4-7
久々の実家で両親への顔見せと少しの休憩を挟んでから、今日の会場の母校へと出発する。卒業してから通うことのなかった通学路をゆっくり進んでみるが、当時の頃から変わっている様子はなく学校へと続くあの上り坂も健在だった。
唯一変わったと言えば私の体力が落ちたぐらいで、今まで駆け上がることのできた距離も歩いていくだけでも多少の息切れを伴っていた。
疲労で少し足を止め来た道を振り返ってみると、空は既に赤く染まり故郷の街並みはオレンジ色に彩られている。夕日に照らされるだけの景色なら今の生活でも十分に拝めるのだが、都会と生まれた場所ではまた違うものになっていた。
帰ってきた記念にと思い、手持ちのスマホで一枚写真を撮る。仕事で使っているカメラは持ってきてはいないので写りは劣ってしまうが、決して見れないものではないため記録としては十分な役割を果たしていた。
なんだか、昔もこんなことをしていた気がする。
幼い頃からずっとカメラを構えて生きてきたのだから、今の様子が過去の自分のどれかと重なっていても何もおかしくはない。普段ならそう考えて片付けてしまうけれど、今はそんな微々たる記憶ですら意味があるようにしか思えてならなかった。
校舎の正門が薄暗い道の先に現れると電灯の明かりが輝きを放ち、私と同世代の人たちの声で既に賑わっていた。
その門の脇に受付の列が出来ていたので、そこの最後尾へと並ぶ。
自分の番になって一歩前に出ると、目の前にはよく校門に立って生徒指導の先生と一緒に私たちに睨みを効かしていた生徒会にいた人が担当していた。
一瞬目が合い何か言われるかと身構えていたが、淡々と受付での記入方法の説明を始めている。直接的な面識はほぼないけれど、そういうところは変わってないんだなと勝手に安心して今日の名簿への記入をしていた。

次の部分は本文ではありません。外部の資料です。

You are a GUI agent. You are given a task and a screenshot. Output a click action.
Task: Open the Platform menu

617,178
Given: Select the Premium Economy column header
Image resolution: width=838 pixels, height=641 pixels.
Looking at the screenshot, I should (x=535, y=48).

そのまま十年ぶりの学校へ足を踏み入れ、来客用のスリッパを履いて会場の体育館を目指して歩いていく。
しばらく来なかった間に廊下の塗装は擦り切れ、備品の一部には錆が見え始めており、壁にはヒビが入ってしまい通い続けていた校舎も老朽化が進んでいた。
「古くなったなぁ」
昔と比べるとどうしても古びている学校に哀愁を感じてしまい、このまま廃れていくのかと思うと少し寂しさも込み上げていた。

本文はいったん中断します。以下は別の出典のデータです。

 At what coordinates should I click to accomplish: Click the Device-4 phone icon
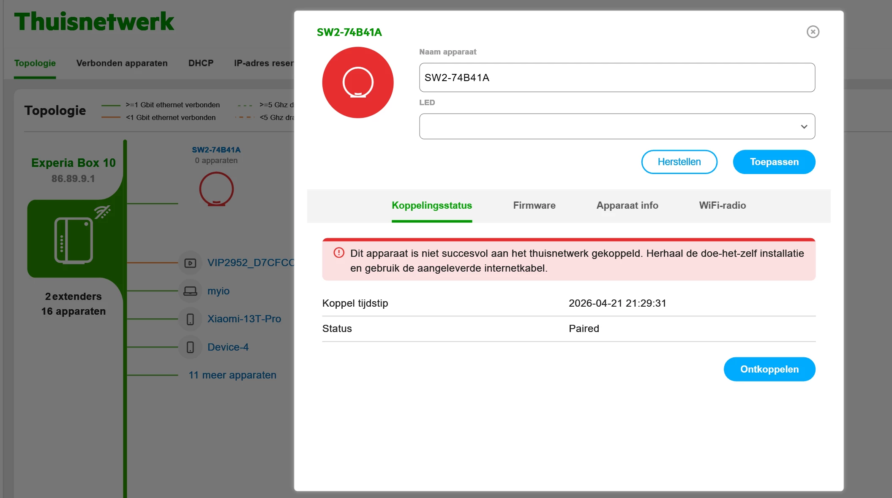point(190,347)
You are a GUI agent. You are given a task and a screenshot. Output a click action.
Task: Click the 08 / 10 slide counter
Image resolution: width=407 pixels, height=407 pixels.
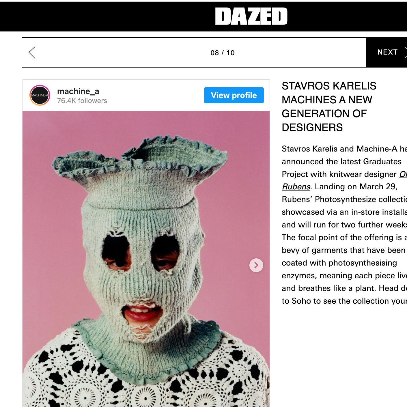coord(223,53)
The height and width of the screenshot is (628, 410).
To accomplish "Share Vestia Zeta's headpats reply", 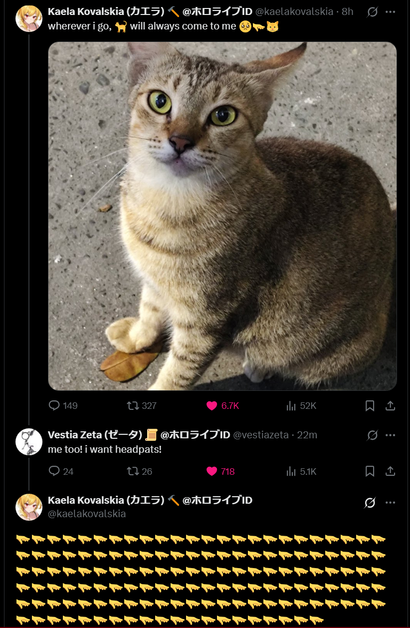I will pyautogui.click(x=391, y=471).
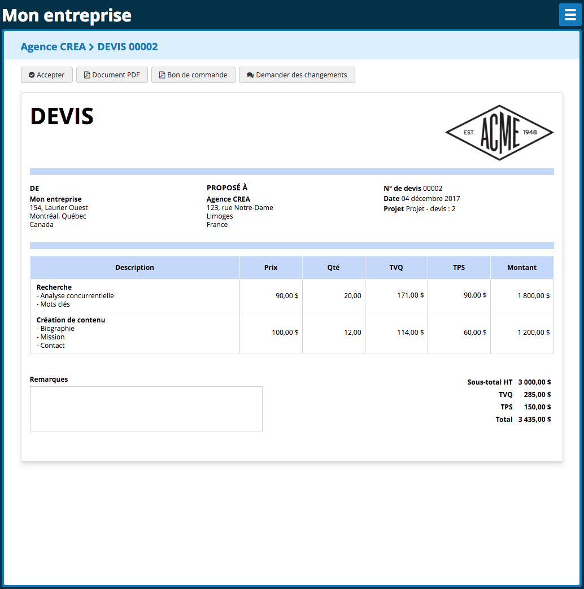584x589 pixels.
Task: Open the hamburger menu icon
Action: pos(570,15)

その気持ちを抱えて更に奥に行くと、今度は大きなパネルが何枚も並び私たちを迎えている。
よくみると、そのパネルにはどれも中学時代の写真が貼られていて、参加者のほとんどが自分のクラスが展示されている場所で立ち止まって感慨深く眺めていた。
私も、自分のクラスの写真のあるところで足を止めて、その思い出を覗き込んでみる。
「……これ、私が撮ったものばっかりだ」
そこには、私が今までシャッターを切ったものばかりが並べられていた。
この頃からカメラとばかりに向き合い続けてきたことをみせられると、今の自分がこうしているのも納得してしまいそうで少し頬が緩んでしまう。

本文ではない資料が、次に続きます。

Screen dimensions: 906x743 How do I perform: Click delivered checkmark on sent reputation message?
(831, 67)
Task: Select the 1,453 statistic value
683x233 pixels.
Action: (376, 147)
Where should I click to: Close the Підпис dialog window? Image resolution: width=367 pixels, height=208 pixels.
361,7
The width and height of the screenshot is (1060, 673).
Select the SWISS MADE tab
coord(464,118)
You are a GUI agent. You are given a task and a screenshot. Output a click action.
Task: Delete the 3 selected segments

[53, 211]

ずっと夢に見続けていた景色の先へと一人で歩き続けて、今ようやく望んでいた場所へと手が届こうとしている。
そのことに迷ったり悩んだりはしたけれど、後悔はしてはいない。
でも、その先へと進む自信が足りなくて、その一歩が出せずに足踏みを繰り返している。
もし、今の姿を当時の私が見たらなにか違う生き方を見出したりするのかな。